Over the past 18 years Kim, who is now age 65, has faced primary breast cancer twice - in 2008 and 2018, secondary breast cancer in 2024, and in April 2025, the secondary cancer was found to have spread to her brain.
A mum of two daughters and proud grandmother to boys age two and four, Kim worked in banking for 35 years, with her final role training customers in corporate online banking systems – something she really enjoyed and excelled at. Known as the go-to person, if someone had an issue they’d say, “Ask Kim, she’ll know.”
In 2008, age 47, Kim was diagnosed with breast cancer in her right breast, and using her private health cover through her employer, had a mastectomy and reconstruction with a DIEP flap, at the MacIndoe centre in East Grinstead. Two years of tamoxifen, a drug used to treat hormone receptor-positive breast cancer followed, with no need for chemotherapy or radiotherapy and for ten years, life returned to normal.
In 2018, Kim was diagnosed with breast cancer in her left breast, a rarer type which needed another mastectomy, with reconstruction using tissue from the upper thigh - but this time was also followed by chemotherapy.
In 2024, Kim felt another lump in her right breast. At the time, her mum was being treated for lobular breast cancer by the same consultant Kim saw in 2008, and she mentioned her own concerns during one of her mum’s appointments.
The consultant referred Kim for tests, and she was diagnosed with secondary cancer, originating from the 2008 breast cancer. Once again Kim used her private health cover and was treated with chemotherapy at the GenesisCare centre in Maidstone.
In early 2025, while still having chemotherapy, Kim experienced headaches and her consultant at GenesisCare, Dr Harper-Wynne, arranged a scan which revealed Kim had one main brain tumour and a few smaller ones. “I’ve had a lot of cancer,” Kim says, “but this was the most frightening.”
Brain tumours meant Kim had to surrender her driving licence, which made travel difficult as she lives in a remote area. GenesisCare arranged for Kim’s transport to and from appointments - which she felt was crucial to being able to have the treatment she needed.
Kim had Gamma Knife radiosurgery at the GenesisCare centre in Cromwell Hospital in London under Dr Vinayan, and by July 2025 was relieved to hear the brain tumours had shrunk. By September 2025, they had disappeared, and by December 2025, her consultant confirmed there was no evidence of any disease in her brain. “I made them repeat it,” said Kim, “I needed to hear it again.”
Going back to late 2024, Kim was offered early retirement which meant losing her private health care, but she continued to pay for her own reduced insurance, covering her existing cancer. Continuity of private health care matters deeply to Kim, who has regular CT and MRI scans, where the results are fast and her clinical team are familiar with her history. “Waiting six or eight weeks for results would be unbearable,” Kim explains.

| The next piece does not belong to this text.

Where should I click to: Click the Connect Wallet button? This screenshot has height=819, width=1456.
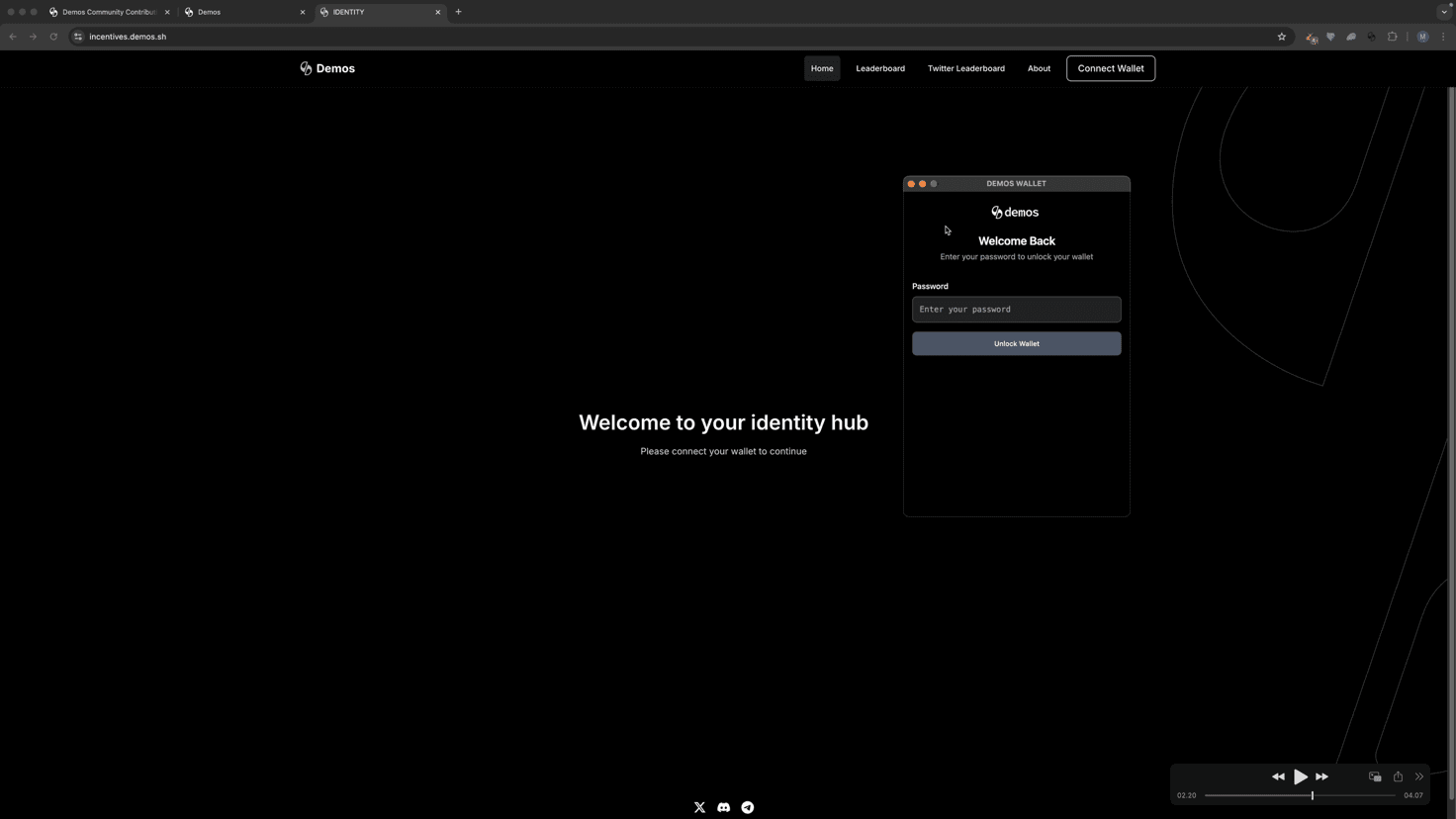point(1110,68)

Through everything, family has been Kim’s anchor and when one of her daughters needed support, she accessed complimentary counselling through the GenesisCare partnership with the charity Penny Brohn UK. Kim herself has also found huge value in the support available from Penny Brohn UK and says she’s learned there’s real power in taking support where it’s offered.
Today, Kim receives 3 weekly phesgo injections - which aim to prevent her current cancer’s from growing or spreading, and denosumab injections every 6 weeks, to protect her bones. Her health is stable and she chooses joy deliberately. “If someone says let’s go away for the weekend - I go. Cancer changes how you see time. And if reading my story helps someone feel less alone, then I’m glad to have helped.”